• The request
Pull out the rows below, starting with the first line and going on through the line that contains "pyautogui.click(x=322, y=240)", and reproduce them character for character.

++++ Records to process ++++

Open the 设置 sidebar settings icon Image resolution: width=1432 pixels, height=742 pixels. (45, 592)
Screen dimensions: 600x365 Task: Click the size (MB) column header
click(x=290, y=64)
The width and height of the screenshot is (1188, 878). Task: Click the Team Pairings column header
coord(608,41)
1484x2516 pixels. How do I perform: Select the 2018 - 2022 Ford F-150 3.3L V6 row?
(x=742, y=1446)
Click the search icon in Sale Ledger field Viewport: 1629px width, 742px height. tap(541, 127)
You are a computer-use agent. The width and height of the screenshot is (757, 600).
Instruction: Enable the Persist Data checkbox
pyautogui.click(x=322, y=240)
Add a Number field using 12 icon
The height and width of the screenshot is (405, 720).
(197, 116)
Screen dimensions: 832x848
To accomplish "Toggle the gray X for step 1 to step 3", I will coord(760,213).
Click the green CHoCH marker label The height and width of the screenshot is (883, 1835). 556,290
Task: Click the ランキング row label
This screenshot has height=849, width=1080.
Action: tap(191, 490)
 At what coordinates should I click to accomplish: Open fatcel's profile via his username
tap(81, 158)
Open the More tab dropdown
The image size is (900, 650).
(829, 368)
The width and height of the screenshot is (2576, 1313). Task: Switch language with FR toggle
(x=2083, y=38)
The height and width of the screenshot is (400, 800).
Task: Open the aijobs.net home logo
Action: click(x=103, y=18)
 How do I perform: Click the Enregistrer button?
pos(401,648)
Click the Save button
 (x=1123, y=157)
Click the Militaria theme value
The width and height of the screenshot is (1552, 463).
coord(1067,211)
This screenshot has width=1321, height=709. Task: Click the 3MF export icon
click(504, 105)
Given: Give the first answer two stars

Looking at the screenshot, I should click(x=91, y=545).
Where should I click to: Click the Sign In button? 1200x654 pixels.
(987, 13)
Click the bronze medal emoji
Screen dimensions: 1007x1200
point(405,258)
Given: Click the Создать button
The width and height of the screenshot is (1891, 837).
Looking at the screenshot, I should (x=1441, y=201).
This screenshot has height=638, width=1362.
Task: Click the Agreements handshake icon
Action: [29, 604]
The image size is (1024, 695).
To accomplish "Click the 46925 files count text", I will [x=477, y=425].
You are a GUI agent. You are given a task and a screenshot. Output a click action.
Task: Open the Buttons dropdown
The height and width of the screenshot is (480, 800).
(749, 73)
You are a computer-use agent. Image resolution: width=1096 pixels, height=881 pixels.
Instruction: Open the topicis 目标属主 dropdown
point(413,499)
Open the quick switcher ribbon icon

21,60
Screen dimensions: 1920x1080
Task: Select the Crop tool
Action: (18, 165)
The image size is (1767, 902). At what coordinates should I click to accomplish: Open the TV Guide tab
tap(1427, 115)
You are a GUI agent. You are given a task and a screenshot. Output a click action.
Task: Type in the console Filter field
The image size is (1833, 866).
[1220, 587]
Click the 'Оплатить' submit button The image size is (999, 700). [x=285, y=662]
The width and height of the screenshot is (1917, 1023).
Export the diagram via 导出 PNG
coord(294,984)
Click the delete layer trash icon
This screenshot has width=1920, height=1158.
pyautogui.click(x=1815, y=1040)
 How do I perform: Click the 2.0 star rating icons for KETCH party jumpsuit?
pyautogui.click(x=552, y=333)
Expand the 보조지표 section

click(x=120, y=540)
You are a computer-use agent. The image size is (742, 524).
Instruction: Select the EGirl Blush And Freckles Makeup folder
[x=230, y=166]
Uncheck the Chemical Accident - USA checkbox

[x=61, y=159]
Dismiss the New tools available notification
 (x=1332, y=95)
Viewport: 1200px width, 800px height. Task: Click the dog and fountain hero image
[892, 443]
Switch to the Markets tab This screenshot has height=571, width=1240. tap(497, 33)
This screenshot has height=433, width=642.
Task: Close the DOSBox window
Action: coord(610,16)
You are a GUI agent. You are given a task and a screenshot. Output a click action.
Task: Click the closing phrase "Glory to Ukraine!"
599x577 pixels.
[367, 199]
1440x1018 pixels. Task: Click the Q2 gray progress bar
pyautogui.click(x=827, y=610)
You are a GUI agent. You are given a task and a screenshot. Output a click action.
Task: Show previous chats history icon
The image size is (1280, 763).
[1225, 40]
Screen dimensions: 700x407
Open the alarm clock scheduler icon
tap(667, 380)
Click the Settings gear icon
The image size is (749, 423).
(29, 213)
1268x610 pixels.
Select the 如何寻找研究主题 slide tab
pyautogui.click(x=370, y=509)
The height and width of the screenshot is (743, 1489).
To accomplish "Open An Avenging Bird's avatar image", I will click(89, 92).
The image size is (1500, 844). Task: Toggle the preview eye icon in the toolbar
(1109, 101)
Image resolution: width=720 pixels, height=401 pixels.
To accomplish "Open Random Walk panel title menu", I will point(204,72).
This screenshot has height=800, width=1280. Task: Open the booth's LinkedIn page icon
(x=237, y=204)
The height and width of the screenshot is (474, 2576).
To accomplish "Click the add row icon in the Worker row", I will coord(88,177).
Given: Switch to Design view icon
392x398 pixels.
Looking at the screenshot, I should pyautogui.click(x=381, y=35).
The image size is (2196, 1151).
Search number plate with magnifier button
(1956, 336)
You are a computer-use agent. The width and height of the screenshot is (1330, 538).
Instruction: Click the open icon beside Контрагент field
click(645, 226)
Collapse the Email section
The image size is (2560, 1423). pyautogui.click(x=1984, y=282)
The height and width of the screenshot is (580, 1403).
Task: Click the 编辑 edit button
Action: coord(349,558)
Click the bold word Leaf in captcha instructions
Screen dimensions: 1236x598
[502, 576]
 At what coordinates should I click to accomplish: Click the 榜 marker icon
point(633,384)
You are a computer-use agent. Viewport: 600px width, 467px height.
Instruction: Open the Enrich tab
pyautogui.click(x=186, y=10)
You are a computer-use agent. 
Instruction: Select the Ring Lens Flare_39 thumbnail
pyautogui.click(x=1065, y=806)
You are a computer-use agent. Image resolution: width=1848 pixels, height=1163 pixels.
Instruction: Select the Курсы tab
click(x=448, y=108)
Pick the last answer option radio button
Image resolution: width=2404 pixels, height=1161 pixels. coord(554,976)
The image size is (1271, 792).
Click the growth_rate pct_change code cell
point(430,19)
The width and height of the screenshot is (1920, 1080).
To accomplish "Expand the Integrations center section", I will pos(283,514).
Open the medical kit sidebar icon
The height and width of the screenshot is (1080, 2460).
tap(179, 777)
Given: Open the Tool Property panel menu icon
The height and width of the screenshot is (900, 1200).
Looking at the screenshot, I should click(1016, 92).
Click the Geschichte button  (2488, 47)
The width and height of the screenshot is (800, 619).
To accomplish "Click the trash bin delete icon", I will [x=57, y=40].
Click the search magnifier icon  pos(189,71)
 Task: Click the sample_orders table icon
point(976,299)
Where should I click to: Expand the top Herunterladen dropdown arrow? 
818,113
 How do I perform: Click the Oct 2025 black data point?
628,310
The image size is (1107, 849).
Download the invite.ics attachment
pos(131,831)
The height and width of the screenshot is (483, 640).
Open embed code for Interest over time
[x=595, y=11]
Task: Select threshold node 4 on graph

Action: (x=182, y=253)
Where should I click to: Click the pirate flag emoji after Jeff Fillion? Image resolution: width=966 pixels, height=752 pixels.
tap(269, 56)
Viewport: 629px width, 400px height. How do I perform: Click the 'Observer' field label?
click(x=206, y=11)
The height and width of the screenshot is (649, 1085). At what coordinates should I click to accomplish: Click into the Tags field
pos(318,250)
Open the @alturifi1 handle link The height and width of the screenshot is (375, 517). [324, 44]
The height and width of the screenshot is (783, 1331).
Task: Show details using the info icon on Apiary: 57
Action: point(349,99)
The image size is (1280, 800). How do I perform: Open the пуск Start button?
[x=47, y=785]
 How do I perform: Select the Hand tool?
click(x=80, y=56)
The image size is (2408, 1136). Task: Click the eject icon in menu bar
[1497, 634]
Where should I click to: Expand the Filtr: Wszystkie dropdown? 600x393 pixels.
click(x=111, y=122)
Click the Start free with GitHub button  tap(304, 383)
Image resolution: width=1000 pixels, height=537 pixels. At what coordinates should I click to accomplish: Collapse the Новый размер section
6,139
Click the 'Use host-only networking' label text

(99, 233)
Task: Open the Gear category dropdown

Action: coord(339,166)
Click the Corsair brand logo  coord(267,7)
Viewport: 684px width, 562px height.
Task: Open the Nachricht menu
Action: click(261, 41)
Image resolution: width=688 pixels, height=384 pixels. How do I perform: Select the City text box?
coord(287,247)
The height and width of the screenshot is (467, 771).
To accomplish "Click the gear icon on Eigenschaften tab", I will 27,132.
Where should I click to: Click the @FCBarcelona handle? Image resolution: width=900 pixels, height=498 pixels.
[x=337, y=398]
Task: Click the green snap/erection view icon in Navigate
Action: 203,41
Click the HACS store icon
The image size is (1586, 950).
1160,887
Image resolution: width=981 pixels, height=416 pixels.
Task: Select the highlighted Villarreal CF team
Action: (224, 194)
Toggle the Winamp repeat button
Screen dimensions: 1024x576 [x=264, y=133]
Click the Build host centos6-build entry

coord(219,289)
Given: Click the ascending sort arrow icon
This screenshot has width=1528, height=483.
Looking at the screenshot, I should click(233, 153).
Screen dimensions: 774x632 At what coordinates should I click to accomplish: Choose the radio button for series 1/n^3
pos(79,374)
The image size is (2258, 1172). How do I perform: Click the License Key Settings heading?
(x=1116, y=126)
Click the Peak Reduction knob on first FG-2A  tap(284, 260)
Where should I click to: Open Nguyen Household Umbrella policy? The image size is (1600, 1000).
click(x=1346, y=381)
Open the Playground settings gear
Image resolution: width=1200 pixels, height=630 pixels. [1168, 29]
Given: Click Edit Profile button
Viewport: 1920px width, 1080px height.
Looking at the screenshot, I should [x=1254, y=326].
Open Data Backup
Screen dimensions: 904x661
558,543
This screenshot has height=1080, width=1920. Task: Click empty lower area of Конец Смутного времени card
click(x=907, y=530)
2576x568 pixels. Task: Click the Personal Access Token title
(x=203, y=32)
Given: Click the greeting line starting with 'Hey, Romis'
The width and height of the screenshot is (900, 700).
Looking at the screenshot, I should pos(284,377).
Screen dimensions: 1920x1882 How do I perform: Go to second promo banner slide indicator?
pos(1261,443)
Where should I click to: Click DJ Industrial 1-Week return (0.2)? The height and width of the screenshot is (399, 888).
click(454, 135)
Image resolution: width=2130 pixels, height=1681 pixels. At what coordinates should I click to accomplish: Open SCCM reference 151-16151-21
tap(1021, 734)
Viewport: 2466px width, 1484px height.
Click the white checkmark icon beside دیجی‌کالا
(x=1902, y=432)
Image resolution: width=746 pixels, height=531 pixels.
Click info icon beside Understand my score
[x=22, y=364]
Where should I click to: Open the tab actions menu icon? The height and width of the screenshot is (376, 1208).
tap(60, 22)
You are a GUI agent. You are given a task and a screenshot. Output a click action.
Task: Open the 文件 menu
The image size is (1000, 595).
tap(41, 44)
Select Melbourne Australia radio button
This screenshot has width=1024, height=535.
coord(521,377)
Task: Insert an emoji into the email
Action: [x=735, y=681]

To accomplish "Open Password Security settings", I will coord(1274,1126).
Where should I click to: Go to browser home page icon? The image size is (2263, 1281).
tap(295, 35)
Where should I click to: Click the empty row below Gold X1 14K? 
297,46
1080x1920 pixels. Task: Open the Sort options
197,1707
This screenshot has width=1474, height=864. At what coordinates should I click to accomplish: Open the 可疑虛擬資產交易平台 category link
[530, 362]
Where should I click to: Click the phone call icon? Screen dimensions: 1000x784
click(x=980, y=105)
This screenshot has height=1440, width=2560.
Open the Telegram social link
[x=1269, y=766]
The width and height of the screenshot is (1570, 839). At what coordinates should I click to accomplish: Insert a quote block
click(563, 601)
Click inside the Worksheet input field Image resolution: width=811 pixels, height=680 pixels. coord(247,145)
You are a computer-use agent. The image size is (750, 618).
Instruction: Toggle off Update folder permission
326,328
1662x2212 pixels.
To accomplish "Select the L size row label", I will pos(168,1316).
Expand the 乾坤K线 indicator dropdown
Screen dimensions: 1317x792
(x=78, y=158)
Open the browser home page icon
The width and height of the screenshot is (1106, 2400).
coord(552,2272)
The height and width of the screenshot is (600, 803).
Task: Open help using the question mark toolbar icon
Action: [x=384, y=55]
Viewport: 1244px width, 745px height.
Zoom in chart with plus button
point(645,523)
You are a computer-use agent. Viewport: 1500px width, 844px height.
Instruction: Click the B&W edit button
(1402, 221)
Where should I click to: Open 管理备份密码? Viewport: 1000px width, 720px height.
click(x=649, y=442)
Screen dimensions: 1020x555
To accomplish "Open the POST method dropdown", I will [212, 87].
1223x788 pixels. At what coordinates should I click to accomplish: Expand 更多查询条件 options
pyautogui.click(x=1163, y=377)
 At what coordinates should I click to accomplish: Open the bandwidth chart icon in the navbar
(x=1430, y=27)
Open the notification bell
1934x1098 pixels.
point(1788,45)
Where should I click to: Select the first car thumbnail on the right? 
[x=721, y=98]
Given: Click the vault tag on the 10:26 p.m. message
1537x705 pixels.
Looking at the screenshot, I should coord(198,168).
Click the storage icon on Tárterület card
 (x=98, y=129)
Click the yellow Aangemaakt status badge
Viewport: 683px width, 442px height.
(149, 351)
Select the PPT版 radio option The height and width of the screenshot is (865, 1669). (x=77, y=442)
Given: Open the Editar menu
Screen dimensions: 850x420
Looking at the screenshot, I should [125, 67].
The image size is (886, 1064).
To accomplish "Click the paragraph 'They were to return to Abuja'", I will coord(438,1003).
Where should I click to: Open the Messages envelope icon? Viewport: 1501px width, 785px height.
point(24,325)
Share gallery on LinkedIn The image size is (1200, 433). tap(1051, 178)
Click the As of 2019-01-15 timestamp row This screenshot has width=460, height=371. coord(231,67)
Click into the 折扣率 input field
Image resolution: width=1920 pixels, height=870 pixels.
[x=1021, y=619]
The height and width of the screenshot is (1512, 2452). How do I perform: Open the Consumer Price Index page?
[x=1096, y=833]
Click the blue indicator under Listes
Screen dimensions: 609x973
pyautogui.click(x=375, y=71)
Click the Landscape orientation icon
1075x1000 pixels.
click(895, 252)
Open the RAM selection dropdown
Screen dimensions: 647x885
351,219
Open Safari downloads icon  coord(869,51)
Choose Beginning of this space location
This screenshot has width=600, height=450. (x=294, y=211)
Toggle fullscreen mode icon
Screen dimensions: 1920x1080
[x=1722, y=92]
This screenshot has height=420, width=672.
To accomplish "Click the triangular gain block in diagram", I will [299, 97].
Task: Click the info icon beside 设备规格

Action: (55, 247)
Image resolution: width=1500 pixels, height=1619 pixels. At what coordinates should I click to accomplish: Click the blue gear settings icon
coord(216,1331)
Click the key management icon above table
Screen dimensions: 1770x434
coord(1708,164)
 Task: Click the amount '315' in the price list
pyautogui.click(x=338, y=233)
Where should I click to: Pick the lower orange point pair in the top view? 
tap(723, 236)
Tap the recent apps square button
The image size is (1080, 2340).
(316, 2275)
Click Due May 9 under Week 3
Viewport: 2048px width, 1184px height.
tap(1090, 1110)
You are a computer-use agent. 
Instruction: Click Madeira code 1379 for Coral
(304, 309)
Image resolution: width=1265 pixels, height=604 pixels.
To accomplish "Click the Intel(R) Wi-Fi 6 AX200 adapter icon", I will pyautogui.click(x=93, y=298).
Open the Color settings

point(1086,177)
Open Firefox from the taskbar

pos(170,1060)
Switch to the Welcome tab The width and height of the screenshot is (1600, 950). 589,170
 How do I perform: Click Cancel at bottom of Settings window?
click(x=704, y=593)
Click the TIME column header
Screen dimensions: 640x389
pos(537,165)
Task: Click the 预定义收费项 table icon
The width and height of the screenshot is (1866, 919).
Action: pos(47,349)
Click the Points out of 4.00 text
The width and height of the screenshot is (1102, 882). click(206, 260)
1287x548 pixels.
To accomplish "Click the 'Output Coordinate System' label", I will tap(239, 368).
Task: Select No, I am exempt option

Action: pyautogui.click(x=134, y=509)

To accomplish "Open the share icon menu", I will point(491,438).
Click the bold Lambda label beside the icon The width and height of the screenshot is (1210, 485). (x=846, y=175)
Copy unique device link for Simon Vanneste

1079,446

++++

• Complete answer
Open the 设置 sidebar settings icon Image resolution: width=1432 pixels, height=742 pixels. (45, 592)
Screen dimensions: 600x365 Task: Click the size (MB) column header
click(x=290, y=64)
The width and height of the screenshot is (1188, 878). Task: Click the Team Pairings column header
coord(608,41)
1484x2516 pixels. How do I perform: Select the 2018 - 2022 Ford F-150 3.3L V6 row?
(x=742, y=1446)
Click the search icon in Sale Ledger field Viewport: 1629px width, 742px height. tap(541, 127)
You are a computer-use agent. The width and height of the screenshot is (757, 600).
Instruction: Enable the Persist Data checkbox
pyautogui.click(x=322, y=240)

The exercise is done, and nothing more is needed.